# Who has a reliable SR20DET swap?



## blueboost (Jul 25, 2002)

I want to know before I spend more money then I care to- if I purchase a SR20DET (low milage) and put it into a 240 and run it at between 250-300HP how fast is something going to go wrong. I know the facts guys, right now I want to hear from actual owners and everyday drivers of DET's running 250-300HP. Again, I am very smart with the Nissan stuff, I have a subscription to all the magazines and I know the DET is unstoppable etc. etc. etc. but lets hear it straight from the horses mouth eh? 

how long have you been driving it for?
have you had any problems?
how many miles are on your engine?
does it feel strong?
how much did you spend when all is said and done?


----------



## blueboost (Jul 25, 2002)

i've been hearing of lots of blown engines and tranny's from ppl I know in the scene around Tampa. I really don't know what to think anymore. they could be stupid, or shit could just be breaking. Last show I was at dude had a DET and he just got there and something blew (car was undrivable). Didn't leave the best impression on my brain.

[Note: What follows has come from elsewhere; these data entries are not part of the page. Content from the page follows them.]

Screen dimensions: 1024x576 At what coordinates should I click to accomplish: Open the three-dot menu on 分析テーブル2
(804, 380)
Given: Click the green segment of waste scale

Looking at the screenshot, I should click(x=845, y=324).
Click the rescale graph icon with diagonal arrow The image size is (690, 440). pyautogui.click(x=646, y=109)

By no means do I feel this is a weak engine, I just need some more info before I buy a 240.


----------



## Joel (Jun 11, 2003)

Things ive had or are common among SR drivers over here:
Gearbox
Waterpump
Clutch (replace plate and master cylinder)
Power steering failure
Turbo/manifold gaskets (these happen quite often but you can do them yourself if you learn)
Bad earth
Brake master cylinder
LSD
Idle Air Control valve
Splitting of vacuum hoses (replace with silicon)
Radiator failure
Youll go through rear tyres like nothing else 

Most of those things you can replace or will replace in the swap with stronger better items. For example the stock clutch is crap but once I replaced it its like driving a new car.


----------



## esyip (Dec 19, 2002)

the most common thing i hear in the states is a bashed oil pan. but that's easily replaceable since you'll be able to check out your engine at the time you get it. 

a huge thing that happened to someone i knew was that he spun a bearing and had to spend huge amounts of cash to replace it.


----------



## JayLew (Sep 15, 2002)

I dont own one, but, a few of my friends do.

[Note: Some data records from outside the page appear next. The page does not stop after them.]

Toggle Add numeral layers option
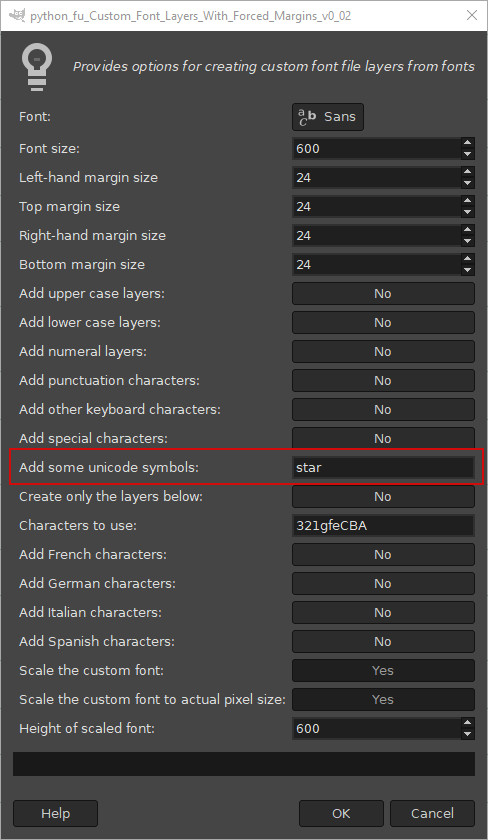[383, 351]
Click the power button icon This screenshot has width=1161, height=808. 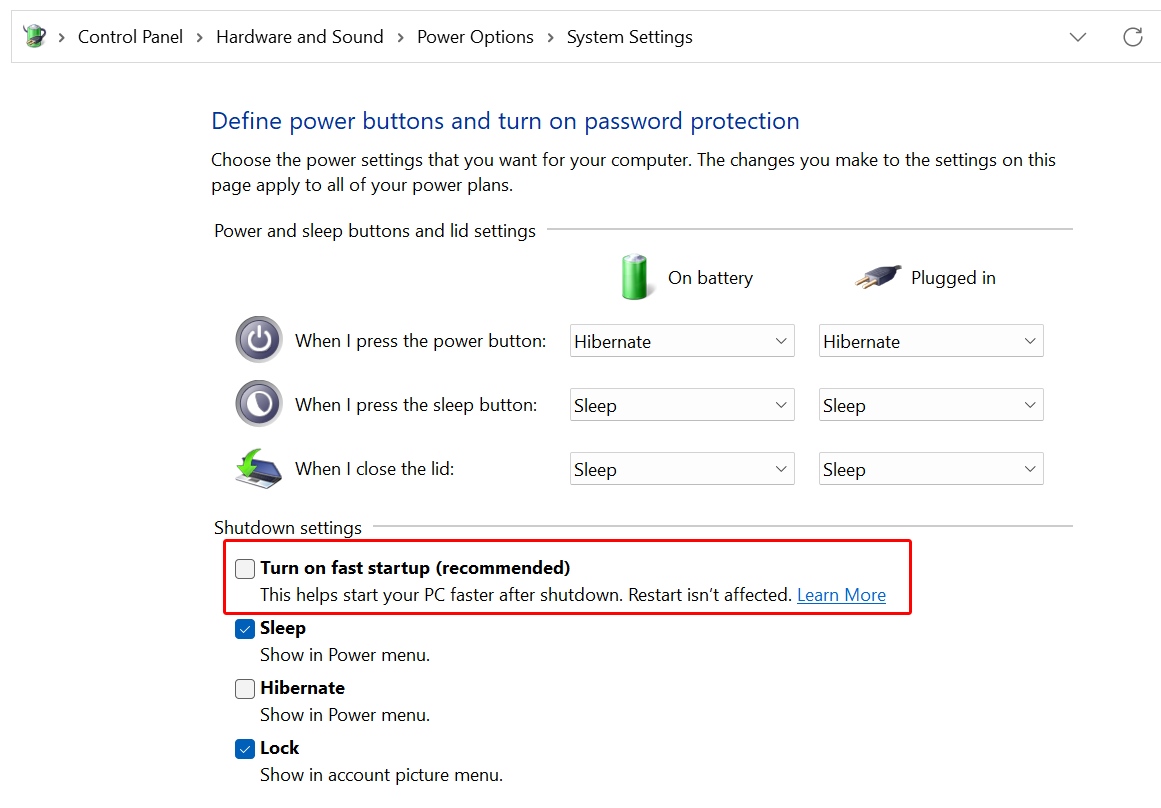[258, 340]
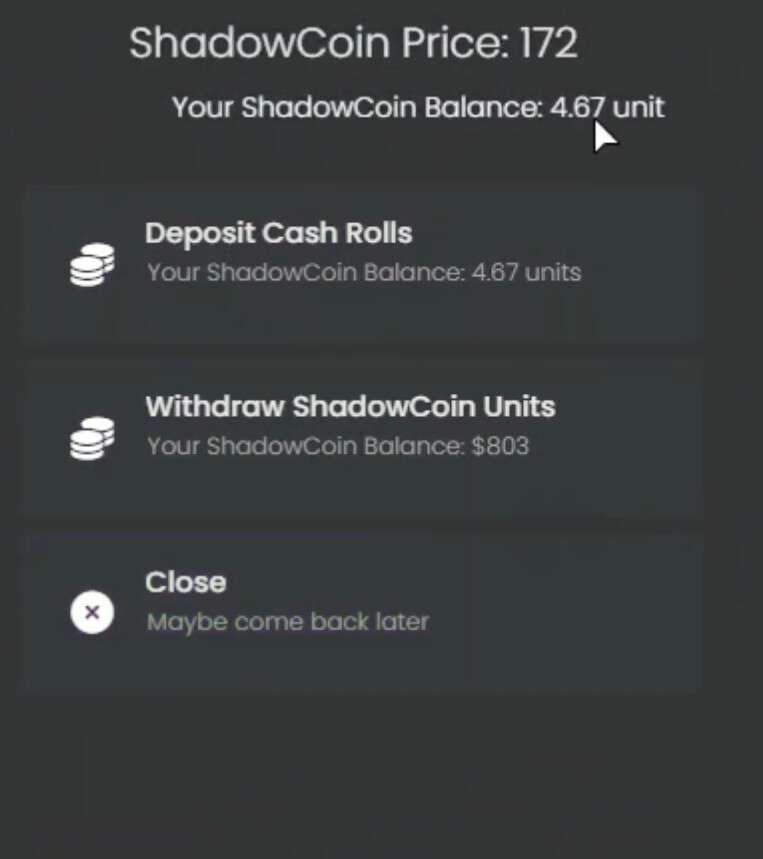Open the Deposit Cash Rolls title
The width and height of the screenshot is (763, 859).
coord(278,233)
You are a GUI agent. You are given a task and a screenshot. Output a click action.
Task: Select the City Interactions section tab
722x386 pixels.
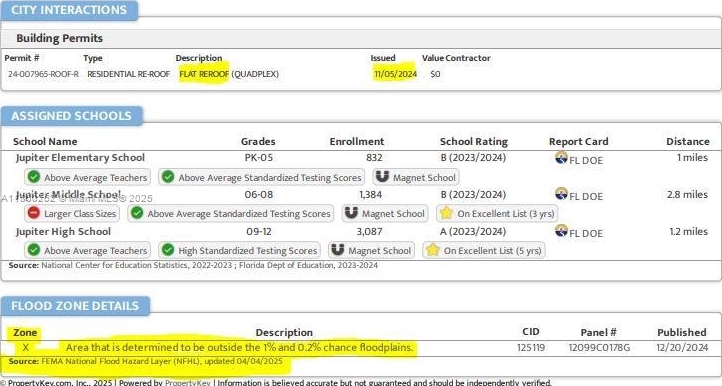tap(69, 10)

Youll get real familiar with changing gaskets, stripping clutches, IC hoses poping off, buying rear tires, and trouble shooting idle problems (when they occur).

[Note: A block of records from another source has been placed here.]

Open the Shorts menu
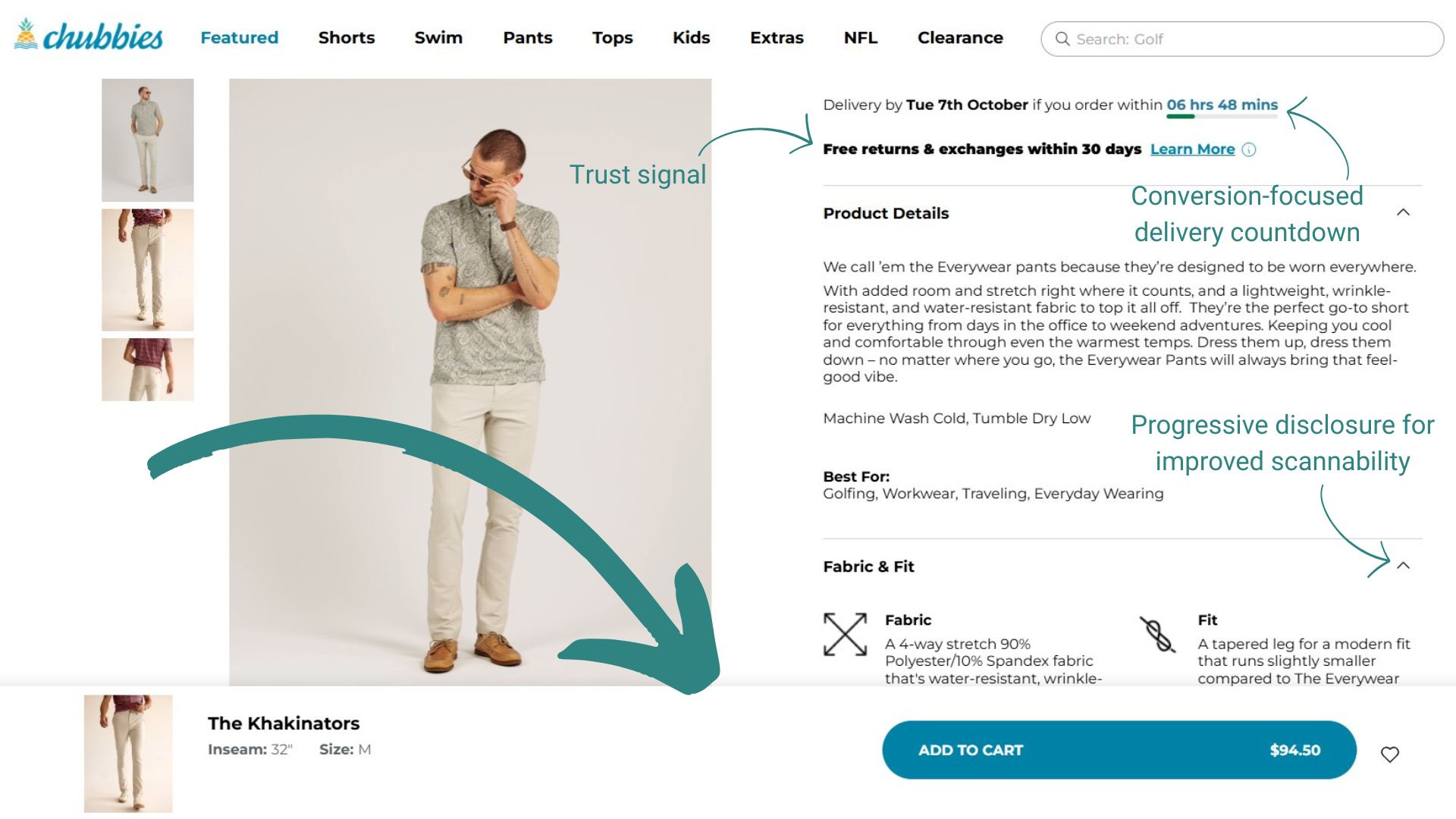The image size is (1456, 819). coord(347,38)
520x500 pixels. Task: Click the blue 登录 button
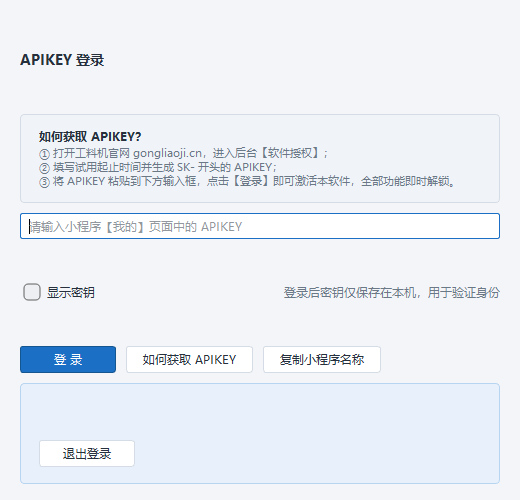pyautogui.click(x=68, y=359)
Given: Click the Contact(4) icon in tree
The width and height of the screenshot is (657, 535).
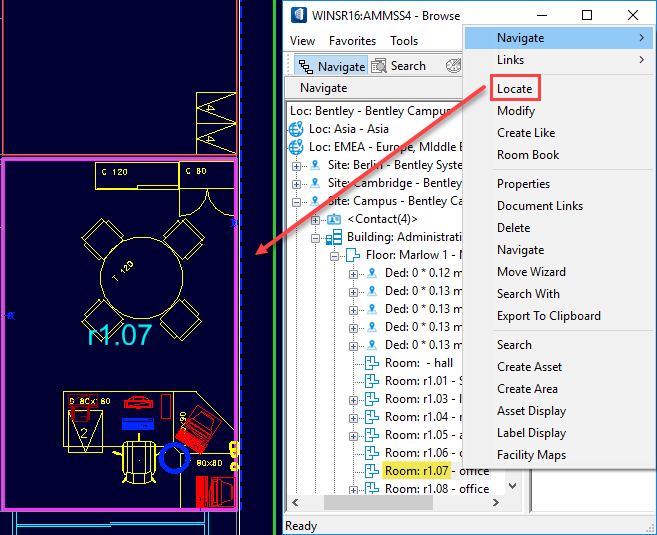Looking at the screenshot, I should point(334,219).
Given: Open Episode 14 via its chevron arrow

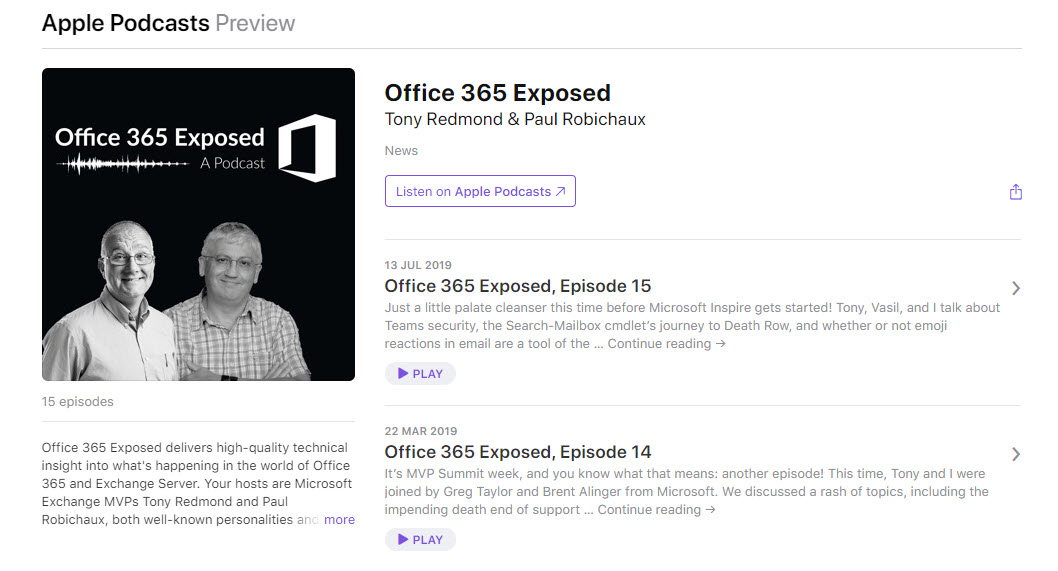Looking at the screenshot, I should pos(1015,454).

Youll also become obsessed with:

Staring at your engine

Driving your car

And trying to make it faster


----------



## OPIUM (Aug 18, 2002)

I had a DET in my old sentra. It ran strong for over 2 years. Never had a problem. In fact, I never once had to take the valve cover off. And it was ran hard for those 2 years. And from what I've heard about it, it is still running as strong as ever after I sold it. That's why I've stayed loyal to nissan. They build rock solid motors.


----------



## sentrasersr20de (Jun 1, 2003)

here is a site with technical information on just about every nissan motor using turbos. Worth a look...


http://klohiq.tripod.com/cars/240sx/swap.html


----------



## BlueBOB (Jan 29, 2003)

just to fix that guys error on the maxima motors (VQ3xDE)

that ceiling is low and the redline is 6500.

he's right about the VQ30DE, it has horrible top end, but can be fixed with the MEVI (Middle Eastern Variable Intake).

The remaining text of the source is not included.